• **What you should do**
Copy out each line of the data below in which the string "will" appears.

• **Extracted data entries**
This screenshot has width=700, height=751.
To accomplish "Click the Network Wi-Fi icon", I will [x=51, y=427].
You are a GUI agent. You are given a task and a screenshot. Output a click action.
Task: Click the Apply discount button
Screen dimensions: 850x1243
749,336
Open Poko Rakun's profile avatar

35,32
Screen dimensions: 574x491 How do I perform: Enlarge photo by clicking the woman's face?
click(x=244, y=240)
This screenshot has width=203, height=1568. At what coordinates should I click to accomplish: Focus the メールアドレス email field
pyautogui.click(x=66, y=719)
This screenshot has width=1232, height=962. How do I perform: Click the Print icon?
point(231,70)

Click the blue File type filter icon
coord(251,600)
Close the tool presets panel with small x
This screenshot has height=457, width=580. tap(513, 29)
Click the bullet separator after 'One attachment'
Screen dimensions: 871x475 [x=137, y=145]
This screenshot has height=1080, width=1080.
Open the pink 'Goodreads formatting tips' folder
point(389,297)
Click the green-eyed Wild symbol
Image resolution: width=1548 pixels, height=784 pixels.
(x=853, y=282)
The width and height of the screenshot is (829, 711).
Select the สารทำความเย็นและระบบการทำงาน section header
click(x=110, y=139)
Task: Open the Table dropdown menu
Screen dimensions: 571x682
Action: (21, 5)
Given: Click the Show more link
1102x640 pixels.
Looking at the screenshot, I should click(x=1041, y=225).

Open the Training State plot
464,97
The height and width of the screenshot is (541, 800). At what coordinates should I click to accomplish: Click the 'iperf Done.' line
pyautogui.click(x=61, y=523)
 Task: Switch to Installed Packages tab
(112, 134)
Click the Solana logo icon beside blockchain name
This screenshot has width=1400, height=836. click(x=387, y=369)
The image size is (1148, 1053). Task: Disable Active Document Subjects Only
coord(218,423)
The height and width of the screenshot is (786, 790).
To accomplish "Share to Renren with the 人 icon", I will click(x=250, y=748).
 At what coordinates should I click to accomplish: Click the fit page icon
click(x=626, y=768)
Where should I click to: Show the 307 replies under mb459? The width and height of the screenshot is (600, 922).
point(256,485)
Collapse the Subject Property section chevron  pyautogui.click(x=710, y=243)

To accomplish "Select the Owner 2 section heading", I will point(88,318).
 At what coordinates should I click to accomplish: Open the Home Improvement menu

• **Expected answer**
To accomplish "Click the Network Wi-Fi icon", I will [x=51, y=427].
To accomplish "Share to Renren with the 人 icon", I will click(x=250, y=748).
To accomplish "Select the Owner 2 section heading", I will point(88,318).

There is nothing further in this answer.